(DATASET ENTRIES begins)
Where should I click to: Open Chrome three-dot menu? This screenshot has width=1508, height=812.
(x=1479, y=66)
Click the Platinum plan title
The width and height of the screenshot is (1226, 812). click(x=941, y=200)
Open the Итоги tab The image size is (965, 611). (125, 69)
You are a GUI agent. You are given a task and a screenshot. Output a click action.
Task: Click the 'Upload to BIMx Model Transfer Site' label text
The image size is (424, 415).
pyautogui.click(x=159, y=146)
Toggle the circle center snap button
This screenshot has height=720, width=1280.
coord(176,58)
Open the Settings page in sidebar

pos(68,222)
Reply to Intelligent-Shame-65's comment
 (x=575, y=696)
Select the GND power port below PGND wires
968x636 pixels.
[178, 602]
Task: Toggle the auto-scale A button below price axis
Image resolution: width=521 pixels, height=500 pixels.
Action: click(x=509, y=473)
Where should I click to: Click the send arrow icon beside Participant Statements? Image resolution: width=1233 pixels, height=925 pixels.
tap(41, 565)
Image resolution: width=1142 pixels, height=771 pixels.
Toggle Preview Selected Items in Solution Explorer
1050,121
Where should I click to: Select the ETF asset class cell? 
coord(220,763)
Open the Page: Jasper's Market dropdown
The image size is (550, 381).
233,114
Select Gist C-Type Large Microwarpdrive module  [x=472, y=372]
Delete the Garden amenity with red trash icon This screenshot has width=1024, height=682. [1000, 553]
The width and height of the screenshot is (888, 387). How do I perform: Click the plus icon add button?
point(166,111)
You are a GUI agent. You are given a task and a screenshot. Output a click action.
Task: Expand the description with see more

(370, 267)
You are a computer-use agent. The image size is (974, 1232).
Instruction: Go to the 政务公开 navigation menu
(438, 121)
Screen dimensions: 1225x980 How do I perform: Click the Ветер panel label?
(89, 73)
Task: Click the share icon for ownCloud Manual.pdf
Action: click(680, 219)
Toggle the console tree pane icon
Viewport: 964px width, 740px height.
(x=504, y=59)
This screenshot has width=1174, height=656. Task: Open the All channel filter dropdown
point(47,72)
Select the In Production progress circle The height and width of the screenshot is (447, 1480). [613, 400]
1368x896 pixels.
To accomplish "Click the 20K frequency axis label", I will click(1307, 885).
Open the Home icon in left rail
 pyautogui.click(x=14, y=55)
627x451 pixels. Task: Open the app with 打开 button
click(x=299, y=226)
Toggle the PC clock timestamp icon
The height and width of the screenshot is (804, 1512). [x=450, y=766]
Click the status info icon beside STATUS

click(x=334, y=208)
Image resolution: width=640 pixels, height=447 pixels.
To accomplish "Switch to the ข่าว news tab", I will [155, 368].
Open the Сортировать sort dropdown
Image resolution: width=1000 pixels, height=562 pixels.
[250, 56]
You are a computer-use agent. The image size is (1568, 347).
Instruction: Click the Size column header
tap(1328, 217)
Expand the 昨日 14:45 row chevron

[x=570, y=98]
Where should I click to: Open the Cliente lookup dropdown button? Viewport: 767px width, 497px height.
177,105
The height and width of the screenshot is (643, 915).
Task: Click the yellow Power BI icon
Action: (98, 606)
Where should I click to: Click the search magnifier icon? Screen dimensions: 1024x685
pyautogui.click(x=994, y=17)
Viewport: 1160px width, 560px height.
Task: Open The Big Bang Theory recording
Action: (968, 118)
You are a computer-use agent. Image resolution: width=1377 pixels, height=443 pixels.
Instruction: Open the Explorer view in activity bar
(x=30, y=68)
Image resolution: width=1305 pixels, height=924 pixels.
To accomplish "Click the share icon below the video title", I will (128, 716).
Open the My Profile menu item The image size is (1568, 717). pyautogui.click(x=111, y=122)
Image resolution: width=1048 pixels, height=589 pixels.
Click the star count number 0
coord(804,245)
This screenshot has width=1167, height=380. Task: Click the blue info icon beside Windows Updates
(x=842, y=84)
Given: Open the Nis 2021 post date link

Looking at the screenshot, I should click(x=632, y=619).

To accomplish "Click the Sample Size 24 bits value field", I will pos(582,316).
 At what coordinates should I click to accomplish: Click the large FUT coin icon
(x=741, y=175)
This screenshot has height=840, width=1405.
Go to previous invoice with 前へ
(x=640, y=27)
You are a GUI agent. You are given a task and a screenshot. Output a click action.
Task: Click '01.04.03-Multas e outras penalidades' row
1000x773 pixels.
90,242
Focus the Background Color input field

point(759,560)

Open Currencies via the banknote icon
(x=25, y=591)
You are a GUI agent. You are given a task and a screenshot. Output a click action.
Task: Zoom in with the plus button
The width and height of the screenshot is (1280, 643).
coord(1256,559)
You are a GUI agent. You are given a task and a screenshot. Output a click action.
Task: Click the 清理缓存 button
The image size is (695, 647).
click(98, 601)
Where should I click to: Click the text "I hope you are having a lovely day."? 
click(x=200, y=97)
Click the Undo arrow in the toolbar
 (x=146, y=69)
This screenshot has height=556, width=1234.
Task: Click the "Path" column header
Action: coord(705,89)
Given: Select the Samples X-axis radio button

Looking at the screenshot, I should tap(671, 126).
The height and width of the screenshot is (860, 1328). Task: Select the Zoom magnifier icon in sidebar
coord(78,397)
(DATASET ENTRIES ends)
* TO DO: Transcribe the entire listing above.

* ANSWER AREA:
Where should I click to: Open Chrome three-dot menu? This screenshot has width=1508, height=812.
(x=1479, y=66)
Click the Platinum plan title
The width and height of the screenshot is (1226, 812). click(x=941, y=200)
Open the Итоги tab The image size is (965, 611). (125, 69)
You are a GUI agent. You are given a task and a screenshot. Output a click action.
Task: Click the 'Upload to BIMx Model Transfer Site' label text
The image size is (424, 415).
pyautogui.click(x=159, y=146)
Toggle the circle center snap button
This screenshot has height=720, width=1280.
coord(176,58)
Open the Settings page in sidebar

pos(68,222)
Reply to Intelligent-Shame-65's comment
 (x=575, y=696)
Select the GND power port below PGND wires
968x636 pixels.
[178, 602]
Task: Toggle the auto-scale A button below price axis
Image resolution: width=521 pixels, height=500 pixels.
Action: click(x=509, y=473)
Where should I click to: Click the send arrow icon beside Participant Statements? Image resolution: width=1233 pixels, height=925 pixels.
tap(41, 565)
Image resolution: width=1142 pixels, height=771 pixels.
Toggle Preview Selected Items in Solution Explorer
1050,121
Where should I click to: Select the ETF asset class cell? 
coord(220,763)
Open the Page: Jasper's Market dropdown
The image size is (550, 381).
233,114
Select Gist C-Type Large Microwarpdrive module  [x=472, y=372]
Delete the Garden amenity with red trash icon This screenshot has width=1024, height=682. [1000, 553]
The width and height of the screenshot is (888, 387). How do I perform: Click the plus icon add button?
point(166,111)
You are a GUI agent. You are given a task and a screenshot. Output a click action.
Task: Expand the description with see more

(370, 267)
You are a computer-use agent. The image size is (974, 1232).
Instruction: Go to the 政务公开 navigation menu
(438, 121)
Screen dimensions: 1225x980 How do I perform: Click the Ветер panel label?
(89, 73)
Task: Click the share icon for ownCloud Manual.pdf
Action: click(680, 219)
Toggle the console tree pane icon
Viewport: 964px width, 740px height.
(x=504, y=59)
This screenshot has width=1174, height=656. Task: Open the All channel filter dropdown
point(47,72)
Select the In Production progress circle The height and width of the screenshot is (447, 1480). [613, 400]
1368x896 pixels.
To accomplish "Click the 20K frequency axis label", I will click(1307, 885).
Open the Home icon in left rail
 pyautogui.click(x=14, y=55)
627x451 pixels. Task: Open the app with 打开 button
click(x=299, y=226)
Toggle the PC clock timestamp icon
The height and width of the screenshot is (804, 1512). [x=450, y=766]
Click the status info icon beside STATUS

click(x=334, y=208)
Image resolution: width=640 pixels, height=447 pixels.
To accomplish "Switch to the ข่าว news tab", I will [155, 368].
Open the Сортировать sort dropdown
Image resolution: width=1000 pixels, height=562 pixels.
[250, 56]
You are a computer-use agent. The image size is (1568, 347).
Instruction: Click the Size column header
tap(1328, 217)
Expand the 昨日 14:45 row chevron

[x=570, y=98]
Where should I click to: Open the Cliente lookup dropdown button? Viewport: 767px width, 497px height.
177,105
The height and width of the screenshot is (643, 915).
Task: Click the yellow Power BI icon
Action: (98, 606)
Where should I click to: Click the search magnifier icon? Screen dimensions: 1024x685
pyautogui.click(x=994, y=17)
Viewport: 1160px width, 560px height.
Task: Open The Big Bang Theory recording
Action: (968, 118)
You are a computer-use agent. Image resolution: width=1377 pixels, height=443 pixels.
Instruction: Open the Explorer view in activity bar
(x=30, y=68)
Image resolution: width=1305 pixels, height=924 pixels.
To accomplish "Click the share icon below the video title", I will (128, 716).
Open the My Profile menu item The image size is (1568, 717). pyautogui.click(x=111, y=122)
Image resolution: width=1048 pixels, height=589 pixels.
Click the star count number 0
coord(804,245)
This screenshot has width=1167, height=380. Task: Click the blue info icon beside Windows Updates
(x=842, y=84)
Given: Open the Nis 2021 post date link

Looking at the screenshot, I should click(x=632, y=619).

To accomplish "Click the Sample Size 24 bits value field", I will pos(582,316).
 At what coordinates should I click to accomplish: Click the large FUT coin icon
(x=741, y=175)
This screenshot has height=840, width=1405.
Go to previous invoice with 前へ
(x=640, y=27)
You are a GUI agent. You are given a task and a screenshot. Output a click action.
Task: Click '01.04.03-Multas e outras penalidades' row
1000x773 pixels.
90,242
Focus the Background Color input field

point(759,560)

Open Currencies via the banknote icon
(x=25, y=591)
You are a GUI agent. You are given a task and a screenshot. Output a click action.
Task: Zoom in with the plus button
The width and height of the screenshot is (1280, 643).
coord(1256,559)
You are a GUI agent. You are given a task and a screenshot. Output a click action.
Task: Click the 清理缓存 button
The image size is (695, 647).
click(98, 601)
Where should I click to: Click the text "I hope you are having a lovely day."? 
click(x=200, y=97)
Click the Undo arrow in the toolbar
 (x=146, y=69)
This screenshot has height=556, width=1234.
Task: Click the "Path" column header
Action: coord(705,89)
Given: Select the Samples X-axis radio button

Looking at the screenshot, I should tap(671, 126).
The height and width of the screenshot is (860, 1328). Task: Select the Zoom magnifier icon in sidebar
coord(78,397)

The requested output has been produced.